Les entreprises financières privées font
entrave à une nouvelle direction. Les banques privées
font leur argent à même l'insécurité
populaire. Il n'y a qu'à voir leurs publicités. Les
institutions financières privées, dont les compagnies
d'assurances, adorent l'insécurité populaire parce
qu'elles en vivent. Dans notre monde moderne, les entreprises
financières privées ne servent aucun but utile. Elles
sont un fardeau pour l'économie. Par contre, une banque publique
aurait d'emblée les ressources nécessaires pour investir
dans le renouvellement de la capacité productive d'Hamilton
Works et de Lake Erie Works. Cet investissement éliminerait la
pression sur les fonds de pensions et les
avantages sociaux à la retraite parce que la valeur future
serait garantie. Cela soulagerait les retraités et les
travailleurs actifs d'une partie de leur anxiété au sujet
de leur sécurité et cela encouragerait les autres
Canadiens à élaborer et mettre en pratique des solutions
prosociales. Cela démontrerait concrètement que les
entreprises financières privées
sont caduques et ne servent aucun but utile dans un Canada moderne. Ed
Clark, Don Drummond et le gouvernement libéral seraient bien
sûr furieux parce qu'une nouvelle direction prosociale de
l'économie ne serait pas au service de leur privilège de
classe ou de leur fortune personnelle.
La classe ouvrière ne demande pas de faveurs, de
subsides ou d'accolades de l'élite capitaliste au pouvoir. Dans
la situation actuelle, la classe ouvrière veut travailler et
produire de la valeur et s'assurer par son travail sa
sécurité dans une situation d'équilibre avec
l'élite capitaliste au pouvoir. Cela veut dire que ceux qui sont
au pouvoir doivent
reconnaître comme légitimes les points de vue et les
demandes de la classe ouvrière. Si l'élite au pouvoir
veut que les travailleurs produisent de la valeur à laquelle
elle réclame des profits, et pour que l'économie puisse
fonctionner, il faut qu'elle accepte un ordre du jour prosocial et une
situation d'équilibre avec la classe ouvrière.

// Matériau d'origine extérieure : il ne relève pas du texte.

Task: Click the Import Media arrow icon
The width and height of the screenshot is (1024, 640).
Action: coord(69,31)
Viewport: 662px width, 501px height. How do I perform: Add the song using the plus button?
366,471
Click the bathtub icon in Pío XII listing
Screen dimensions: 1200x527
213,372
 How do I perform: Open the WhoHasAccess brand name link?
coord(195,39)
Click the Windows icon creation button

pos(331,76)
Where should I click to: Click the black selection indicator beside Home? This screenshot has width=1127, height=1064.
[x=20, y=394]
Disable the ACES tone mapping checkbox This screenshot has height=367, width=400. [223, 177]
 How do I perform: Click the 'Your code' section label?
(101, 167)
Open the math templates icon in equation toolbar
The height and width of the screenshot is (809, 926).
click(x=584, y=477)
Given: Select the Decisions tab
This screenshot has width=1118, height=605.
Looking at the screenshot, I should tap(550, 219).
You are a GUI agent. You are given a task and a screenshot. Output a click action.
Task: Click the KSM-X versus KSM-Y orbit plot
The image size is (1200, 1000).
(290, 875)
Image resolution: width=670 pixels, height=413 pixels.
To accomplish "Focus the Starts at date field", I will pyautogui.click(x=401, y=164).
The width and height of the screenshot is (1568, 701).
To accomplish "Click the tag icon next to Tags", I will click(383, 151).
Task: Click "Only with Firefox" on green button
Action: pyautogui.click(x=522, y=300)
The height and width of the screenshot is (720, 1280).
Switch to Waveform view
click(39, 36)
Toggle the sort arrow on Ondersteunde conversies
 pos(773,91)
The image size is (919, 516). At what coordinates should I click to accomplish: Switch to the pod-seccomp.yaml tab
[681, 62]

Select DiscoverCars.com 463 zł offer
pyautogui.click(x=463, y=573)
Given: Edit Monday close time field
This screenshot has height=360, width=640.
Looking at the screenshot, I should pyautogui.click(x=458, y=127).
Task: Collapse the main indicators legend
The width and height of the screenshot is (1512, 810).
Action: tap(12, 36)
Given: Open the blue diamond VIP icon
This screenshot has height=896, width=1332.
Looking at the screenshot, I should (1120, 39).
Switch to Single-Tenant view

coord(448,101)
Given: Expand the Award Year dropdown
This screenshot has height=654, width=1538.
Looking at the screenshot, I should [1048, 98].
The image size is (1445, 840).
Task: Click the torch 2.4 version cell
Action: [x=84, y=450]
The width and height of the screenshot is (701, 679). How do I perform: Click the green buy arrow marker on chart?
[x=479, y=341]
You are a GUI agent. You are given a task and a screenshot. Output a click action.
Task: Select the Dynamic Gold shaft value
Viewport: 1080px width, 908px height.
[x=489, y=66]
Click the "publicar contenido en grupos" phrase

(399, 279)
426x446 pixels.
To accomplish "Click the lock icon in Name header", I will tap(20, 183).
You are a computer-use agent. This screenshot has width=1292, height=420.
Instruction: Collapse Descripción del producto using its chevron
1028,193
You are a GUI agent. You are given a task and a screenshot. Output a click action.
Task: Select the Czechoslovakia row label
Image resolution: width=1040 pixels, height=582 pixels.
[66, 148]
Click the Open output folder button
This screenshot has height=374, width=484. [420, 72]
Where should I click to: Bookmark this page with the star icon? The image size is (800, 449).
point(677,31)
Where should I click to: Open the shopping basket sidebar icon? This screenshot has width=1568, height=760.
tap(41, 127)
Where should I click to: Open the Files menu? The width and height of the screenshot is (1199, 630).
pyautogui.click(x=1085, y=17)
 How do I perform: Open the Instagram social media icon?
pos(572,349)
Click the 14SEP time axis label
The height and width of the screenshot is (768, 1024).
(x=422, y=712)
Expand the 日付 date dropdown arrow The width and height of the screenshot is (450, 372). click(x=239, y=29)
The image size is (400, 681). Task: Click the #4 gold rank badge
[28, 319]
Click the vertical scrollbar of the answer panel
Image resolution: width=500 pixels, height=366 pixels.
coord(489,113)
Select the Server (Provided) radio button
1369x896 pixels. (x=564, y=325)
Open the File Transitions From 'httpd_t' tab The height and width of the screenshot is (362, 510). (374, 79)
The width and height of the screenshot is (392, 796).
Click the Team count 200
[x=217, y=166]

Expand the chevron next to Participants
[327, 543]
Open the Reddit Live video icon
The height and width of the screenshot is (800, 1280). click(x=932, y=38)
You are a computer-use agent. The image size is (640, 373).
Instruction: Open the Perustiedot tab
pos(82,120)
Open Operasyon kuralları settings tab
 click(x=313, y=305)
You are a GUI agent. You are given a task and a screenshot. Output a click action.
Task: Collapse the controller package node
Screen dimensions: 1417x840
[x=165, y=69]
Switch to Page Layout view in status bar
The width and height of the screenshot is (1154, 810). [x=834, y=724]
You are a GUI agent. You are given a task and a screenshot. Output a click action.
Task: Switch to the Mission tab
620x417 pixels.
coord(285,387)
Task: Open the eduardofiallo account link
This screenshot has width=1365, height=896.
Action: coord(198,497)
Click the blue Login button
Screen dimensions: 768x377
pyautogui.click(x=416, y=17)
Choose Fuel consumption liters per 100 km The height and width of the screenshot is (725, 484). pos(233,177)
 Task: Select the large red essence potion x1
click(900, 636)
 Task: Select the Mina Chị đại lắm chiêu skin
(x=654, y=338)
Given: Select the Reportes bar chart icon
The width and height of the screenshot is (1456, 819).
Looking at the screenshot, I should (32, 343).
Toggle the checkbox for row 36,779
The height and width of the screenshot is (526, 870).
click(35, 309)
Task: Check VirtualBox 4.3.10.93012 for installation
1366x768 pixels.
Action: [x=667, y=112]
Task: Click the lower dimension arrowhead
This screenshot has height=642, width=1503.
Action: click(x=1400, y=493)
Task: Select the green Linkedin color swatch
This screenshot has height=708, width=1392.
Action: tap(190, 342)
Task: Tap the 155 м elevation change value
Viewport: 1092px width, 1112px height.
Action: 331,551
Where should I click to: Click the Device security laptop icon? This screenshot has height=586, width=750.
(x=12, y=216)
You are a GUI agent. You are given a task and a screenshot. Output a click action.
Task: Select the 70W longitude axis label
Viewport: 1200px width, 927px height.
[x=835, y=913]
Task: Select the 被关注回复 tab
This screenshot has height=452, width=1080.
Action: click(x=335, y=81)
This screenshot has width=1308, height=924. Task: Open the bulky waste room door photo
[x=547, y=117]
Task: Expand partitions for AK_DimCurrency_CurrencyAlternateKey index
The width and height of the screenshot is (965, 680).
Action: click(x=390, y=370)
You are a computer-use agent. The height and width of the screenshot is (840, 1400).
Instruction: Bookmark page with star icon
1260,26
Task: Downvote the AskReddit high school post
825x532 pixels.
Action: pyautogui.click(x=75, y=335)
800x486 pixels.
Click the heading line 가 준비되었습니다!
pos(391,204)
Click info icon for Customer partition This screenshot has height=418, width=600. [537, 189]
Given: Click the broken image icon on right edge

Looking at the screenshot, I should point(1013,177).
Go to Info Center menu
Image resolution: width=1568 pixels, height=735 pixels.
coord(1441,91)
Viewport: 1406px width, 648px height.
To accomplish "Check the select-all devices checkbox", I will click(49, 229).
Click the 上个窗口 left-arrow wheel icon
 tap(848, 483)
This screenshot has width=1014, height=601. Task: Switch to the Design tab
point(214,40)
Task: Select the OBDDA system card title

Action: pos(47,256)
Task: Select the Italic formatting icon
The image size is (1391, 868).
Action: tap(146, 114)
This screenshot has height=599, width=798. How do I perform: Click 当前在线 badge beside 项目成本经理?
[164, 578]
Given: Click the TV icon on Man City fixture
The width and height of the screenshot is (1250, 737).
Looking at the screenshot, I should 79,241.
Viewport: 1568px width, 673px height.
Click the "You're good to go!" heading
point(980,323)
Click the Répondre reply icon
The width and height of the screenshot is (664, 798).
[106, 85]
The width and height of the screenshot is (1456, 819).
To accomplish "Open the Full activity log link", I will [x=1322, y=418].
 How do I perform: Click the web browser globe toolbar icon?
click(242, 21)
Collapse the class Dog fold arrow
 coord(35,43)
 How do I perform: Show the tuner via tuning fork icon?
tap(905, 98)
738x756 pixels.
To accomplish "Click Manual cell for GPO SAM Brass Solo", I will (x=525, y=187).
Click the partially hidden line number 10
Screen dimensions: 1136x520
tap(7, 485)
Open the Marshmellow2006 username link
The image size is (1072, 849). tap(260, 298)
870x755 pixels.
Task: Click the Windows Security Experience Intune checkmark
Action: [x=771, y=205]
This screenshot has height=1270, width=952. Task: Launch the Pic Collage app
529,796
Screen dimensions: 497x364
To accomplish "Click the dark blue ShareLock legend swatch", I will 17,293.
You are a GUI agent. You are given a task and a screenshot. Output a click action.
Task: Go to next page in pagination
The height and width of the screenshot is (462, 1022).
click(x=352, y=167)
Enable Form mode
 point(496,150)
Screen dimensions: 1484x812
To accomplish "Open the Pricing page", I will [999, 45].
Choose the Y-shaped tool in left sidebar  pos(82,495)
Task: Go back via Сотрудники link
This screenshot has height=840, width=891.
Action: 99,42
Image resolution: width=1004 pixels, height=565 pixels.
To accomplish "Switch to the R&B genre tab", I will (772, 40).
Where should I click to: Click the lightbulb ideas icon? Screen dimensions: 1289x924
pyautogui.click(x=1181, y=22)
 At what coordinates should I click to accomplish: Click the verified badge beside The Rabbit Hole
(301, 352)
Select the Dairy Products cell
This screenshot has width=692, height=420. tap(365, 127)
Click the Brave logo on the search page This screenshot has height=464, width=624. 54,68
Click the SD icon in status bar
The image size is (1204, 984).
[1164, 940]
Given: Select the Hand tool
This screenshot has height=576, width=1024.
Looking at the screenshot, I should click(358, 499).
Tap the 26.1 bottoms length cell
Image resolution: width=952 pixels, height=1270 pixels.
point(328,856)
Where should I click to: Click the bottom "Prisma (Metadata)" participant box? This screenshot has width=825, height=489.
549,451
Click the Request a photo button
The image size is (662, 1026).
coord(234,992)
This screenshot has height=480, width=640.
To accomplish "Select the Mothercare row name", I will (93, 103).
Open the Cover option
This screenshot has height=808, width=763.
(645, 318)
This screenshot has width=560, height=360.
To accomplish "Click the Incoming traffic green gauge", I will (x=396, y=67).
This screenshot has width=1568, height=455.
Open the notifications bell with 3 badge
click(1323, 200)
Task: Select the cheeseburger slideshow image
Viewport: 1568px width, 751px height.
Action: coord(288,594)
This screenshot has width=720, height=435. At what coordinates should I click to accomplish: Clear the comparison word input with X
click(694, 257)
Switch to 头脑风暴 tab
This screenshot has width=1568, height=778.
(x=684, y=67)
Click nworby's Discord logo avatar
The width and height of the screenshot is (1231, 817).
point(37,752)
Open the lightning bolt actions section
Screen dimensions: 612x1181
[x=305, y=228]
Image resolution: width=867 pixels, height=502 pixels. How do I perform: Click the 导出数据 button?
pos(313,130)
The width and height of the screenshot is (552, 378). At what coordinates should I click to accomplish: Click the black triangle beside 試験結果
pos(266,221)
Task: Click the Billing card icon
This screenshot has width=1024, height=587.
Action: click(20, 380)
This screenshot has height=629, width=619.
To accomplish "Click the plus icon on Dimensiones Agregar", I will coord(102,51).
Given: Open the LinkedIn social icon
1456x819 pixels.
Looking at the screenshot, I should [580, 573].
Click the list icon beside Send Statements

Une direction prosociale ne requiert pas le renversement
du système capitaliste mais elle requiert que l'élite au
pouvoir renonce à voir le droit de monopole supplanter le droit
public et renonce à son saccage de l'économie et à
ses attaques contre le bien-être et la sécurité du
peuple. L'élite au pouvoir doit en venir à un accord avec
la classe
ouvrière, lequel reconnaît le droit public et le
désir du peuple d'une économie prosociale qui subvient
à ses besoins, qui sert ses intérêts et lui permet
de vivre dans la dignité à un niveau de vie canadien.